CNI enforces NetworkPolicy correctly	Unauthenticated sidecar and auxiliary endpoints can be isolated.
Secret storage is protected	MySQL, Dragonfly, TLS, S3, and encryption secrets remain confidential.
Node administrators are trusted	A node admin can read mounted Secrets and MySQL data on that node.
Application workloads are less trusted than the operator	Apps should only receive app or read-only MySQL credentials.

Trust model at a glance

Four identities participate in the required MySQL data path. Managed Dragonfly adds an optional cache/session data path when enabled. Everything else in the cluster is considered untrusted.

Identity	What it is	Trust level
Operator	Single-replica Deployment running bloodraven, bound to a cluster-wide ServiceAccount. Owns the reconcile loop and DNS writes.	Fully trusted — it is the control plane.
Sidecar	Per-MySQL-pod container running bloodraven-sidecar. Serves read-only status HTTP, manages MySQL startup, writes binlog manifests, and self-fences its MySQL.	Trusted for the single pod it runs in.
MySQL	mysqld itself, with the per-role users Bloodraven creates (operator, app, readonly, monitor, backup).	Trusted for query execution; each MySQL user is trusted only for its role's grants.
Dragonfly	Optional per-site Dragonfly pods created when spec.dragonfly.enabled=true. The operator configures replication, role/traffic labels, and promotion.	Trusted for cache/session data only. Do not store durable application state here.
Application	Workloads that connect to the primary/replica Services using appSecret / readOnlySecret.	Untrusted by the operator — apps are tenants.

All intra-cluster traffic between these identities flows over the pod network. Bloodraven does not authenticate HTTP calls between the operator and the sidecars, and it does not mTLS-protect the sidecar HTTP endpoint. Isolation is the hosting cluster's job (NetworkPolicy, namespace boundaries, CNI-level encryption if you require it).

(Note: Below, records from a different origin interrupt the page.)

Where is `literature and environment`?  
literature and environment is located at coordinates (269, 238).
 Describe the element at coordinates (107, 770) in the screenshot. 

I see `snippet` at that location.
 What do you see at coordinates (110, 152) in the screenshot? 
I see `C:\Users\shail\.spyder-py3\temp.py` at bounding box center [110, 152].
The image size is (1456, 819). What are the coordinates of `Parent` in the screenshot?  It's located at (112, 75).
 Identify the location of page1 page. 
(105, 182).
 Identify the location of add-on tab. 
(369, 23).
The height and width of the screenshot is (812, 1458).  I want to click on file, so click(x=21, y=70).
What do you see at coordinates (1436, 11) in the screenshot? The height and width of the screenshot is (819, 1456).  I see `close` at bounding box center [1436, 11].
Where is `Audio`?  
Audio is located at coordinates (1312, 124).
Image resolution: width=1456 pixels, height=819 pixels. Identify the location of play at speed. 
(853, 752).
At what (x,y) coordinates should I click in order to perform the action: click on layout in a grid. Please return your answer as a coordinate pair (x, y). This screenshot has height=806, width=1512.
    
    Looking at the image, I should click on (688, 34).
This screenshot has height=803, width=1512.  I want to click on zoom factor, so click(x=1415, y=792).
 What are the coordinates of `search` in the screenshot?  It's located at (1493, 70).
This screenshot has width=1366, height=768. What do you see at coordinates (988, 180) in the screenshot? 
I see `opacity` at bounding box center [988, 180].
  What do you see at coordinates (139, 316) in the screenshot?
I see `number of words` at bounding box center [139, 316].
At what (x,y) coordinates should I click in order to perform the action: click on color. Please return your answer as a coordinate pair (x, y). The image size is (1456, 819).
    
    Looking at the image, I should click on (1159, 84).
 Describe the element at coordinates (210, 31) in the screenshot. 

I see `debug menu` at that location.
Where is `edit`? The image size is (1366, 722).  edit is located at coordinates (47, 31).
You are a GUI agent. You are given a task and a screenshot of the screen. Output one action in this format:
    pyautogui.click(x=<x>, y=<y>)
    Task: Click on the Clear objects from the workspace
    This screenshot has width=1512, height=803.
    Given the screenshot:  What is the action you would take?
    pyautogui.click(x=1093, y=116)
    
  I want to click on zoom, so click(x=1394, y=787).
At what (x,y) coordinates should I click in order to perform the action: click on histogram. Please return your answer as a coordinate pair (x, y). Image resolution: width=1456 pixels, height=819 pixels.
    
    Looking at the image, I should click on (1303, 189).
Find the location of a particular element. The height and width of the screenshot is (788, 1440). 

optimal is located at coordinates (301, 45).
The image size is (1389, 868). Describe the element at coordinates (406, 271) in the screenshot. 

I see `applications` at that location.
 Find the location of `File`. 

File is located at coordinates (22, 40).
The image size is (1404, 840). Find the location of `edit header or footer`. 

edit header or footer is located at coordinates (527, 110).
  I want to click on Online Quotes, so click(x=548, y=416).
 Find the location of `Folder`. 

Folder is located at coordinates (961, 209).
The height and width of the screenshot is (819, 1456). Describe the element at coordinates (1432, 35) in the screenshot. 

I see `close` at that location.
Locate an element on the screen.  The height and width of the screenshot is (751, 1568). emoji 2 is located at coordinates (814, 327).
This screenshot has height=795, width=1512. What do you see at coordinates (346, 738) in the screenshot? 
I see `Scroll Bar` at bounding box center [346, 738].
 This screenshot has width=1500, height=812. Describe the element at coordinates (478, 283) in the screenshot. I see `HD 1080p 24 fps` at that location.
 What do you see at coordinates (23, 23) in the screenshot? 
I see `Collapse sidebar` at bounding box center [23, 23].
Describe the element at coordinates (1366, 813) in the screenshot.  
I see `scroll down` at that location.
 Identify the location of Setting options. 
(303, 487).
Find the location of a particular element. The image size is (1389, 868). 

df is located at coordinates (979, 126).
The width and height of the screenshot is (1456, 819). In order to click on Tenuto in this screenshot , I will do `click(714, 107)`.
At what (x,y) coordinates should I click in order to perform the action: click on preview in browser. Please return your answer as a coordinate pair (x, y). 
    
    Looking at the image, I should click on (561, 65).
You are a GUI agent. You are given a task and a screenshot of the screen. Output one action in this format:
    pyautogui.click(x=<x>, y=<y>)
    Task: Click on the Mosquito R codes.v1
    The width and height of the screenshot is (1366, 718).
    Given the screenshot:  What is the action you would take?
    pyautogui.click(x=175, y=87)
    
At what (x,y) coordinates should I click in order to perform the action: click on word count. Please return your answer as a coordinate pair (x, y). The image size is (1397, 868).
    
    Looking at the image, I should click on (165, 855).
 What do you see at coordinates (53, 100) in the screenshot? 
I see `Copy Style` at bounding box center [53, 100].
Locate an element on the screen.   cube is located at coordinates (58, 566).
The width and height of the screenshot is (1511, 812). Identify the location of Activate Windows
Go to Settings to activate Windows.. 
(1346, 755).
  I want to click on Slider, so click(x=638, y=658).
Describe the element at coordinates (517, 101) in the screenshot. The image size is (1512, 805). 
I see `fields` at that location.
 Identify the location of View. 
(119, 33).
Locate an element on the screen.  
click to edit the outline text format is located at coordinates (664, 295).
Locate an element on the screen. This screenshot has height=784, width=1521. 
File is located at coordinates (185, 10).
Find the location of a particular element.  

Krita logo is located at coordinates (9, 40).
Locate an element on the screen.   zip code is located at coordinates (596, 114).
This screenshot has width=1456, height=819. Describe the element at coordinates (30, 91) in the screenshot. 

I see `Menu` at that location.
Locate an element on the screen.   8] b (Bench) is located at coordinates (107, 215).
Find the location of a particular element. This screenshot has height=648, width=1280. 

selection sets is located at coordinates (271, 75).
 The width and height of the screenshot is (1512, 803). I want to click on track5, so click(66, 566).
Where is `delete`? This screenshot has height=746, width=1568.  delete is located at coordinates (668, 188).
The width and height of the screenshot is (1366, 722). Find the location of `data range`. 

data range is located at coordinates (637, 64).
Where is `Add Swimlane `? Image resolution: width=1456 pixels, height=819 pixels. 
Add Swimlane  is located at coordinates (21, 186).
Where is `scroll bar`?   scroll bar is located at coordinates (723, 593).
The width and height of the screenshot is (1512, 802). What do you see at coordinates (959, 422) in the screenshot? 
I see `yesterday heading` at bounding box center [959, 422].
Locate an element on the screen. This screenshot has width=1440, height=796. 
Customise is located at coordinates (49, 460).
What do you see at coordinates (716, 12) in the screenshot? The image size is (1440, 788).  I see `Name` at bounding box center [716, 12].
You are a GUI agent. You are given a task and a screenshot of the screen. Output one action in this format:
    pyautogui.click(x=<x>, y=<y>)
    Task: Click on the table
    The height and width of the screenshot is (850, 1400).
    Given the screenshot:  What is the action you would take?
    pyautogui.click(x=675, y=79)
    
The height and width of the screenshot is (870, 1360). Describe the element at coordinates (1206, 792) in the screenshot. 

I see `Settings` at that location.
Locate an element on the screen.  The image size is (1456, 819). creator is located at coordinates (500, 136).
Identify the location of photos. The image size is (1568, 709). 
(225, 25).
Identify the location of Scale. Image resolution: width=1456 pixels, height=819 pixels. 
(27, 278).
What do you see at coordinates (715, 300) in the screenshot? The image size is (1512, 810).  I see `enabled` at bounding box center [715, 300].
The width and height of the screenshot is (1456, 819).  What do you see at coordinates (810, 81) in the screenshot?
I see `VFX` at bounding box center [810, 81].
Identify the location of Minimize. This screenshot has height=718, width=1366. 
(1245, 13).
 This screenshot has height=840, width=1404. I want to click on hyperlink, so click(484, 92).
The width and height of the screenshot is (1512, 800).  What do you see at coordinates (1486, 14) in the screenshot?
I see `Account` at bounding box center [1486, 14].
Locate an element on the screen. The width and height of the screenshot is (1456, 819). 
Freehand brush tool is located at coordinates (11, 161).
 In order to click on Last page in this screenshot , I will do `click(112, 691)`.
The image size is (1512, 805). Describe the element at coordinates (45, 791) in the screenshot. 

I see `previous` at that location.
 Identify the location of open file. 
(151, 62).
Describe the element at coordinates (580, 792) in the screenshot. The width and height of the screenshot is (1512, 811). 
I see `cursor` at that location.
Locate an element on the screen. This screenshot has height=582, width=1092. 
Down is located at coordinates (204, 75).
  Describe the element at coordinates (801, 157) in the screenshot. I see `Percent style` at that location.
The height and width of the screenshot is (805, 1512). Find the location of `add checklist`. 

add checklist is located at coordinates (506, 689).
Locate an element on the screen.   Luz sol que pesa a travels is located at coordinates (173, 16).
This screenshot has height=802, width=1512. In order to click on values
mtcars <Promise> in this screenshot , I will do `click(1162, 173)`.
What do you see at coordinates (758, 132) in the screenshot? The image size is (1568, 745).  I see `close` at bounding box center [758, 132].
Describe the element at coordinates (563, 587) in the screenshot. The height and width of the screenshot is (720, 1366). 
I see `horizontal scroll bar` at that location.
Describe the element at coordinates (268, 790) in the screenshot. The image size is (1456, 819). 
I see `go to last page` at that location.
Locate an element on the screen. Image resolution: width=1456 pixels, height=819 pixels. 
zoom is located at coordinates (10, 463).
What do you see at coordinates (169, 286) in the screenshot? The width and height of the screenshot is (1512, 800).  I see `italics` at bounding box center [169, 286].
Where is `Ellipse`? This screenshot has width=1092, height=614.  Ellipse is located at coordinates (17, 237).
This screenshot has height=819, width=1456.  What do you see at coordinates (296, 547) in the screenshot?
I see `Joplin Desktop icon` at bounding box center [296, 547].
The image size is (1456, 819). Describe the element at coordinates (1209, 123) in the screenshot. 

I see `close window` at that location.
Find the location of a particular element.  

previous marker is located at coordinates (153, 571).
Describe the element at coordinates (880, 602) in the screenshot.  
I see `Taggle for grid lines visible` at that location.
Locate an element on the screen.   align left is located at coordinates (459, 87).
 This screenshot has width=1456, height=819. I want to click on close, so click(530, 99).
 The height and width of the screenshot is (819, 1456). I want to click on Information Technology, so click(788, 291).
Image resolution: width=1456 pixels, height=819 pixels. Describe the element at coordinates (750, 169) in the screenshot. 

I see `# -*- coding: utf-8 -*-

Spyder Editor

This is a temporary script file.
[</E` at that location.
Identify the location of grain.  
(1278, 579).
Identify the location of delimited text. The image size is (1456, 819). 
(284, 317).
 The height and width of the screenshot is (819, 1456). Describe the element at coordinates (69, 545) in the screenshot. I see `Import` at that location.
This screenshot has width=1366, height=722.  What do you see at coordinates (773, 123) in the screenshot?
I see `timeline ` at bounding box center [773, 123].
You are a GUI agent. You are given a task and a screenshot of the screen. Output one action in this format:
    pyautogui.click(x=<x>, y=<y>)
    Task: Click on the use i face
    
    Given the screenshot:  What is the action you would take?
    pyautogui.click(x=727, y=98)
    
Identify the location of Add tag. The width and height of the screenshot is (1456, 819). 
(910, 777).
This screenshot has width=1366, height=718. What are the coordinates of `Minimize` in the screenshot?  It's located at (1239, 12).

Authorization — who can do what

Operator ServiceAccount

The operator runs with a cluster-scoped ClusterRole (config/rbac/role.yaml, mirrored in charts/bloodraven/templates/clusterrole.yaml). It holds the minimum set of verbs to reconcile MysqlFailoverGroup and MysqlBackup resources across any namespace. Notably:

• Full CRUD on Secrets, ConfigMaps, Services, PersistentVolumeClaims, Jobs, CronJobs, Deployments, PodDisruptionBudgets — cluster-wide. The operator reads credential Secrets, renders MySQL config into ConfigMaps, and creates PVCs, Services, Pods, and Jobs per site.
• Full CRUD on dnsendpoints.externaldns.k8s.io — the failover path writes DNSEndpoint CRs that external-dns then pushes to the DNS provider.
• get/list/watch/patch on pods and nodes, plus get on pods/log — used for the tainter, the backup-sentinel log tail, and placement contract enforcement.
• Full CRUD on leases.coordination.k8s.io — leader election.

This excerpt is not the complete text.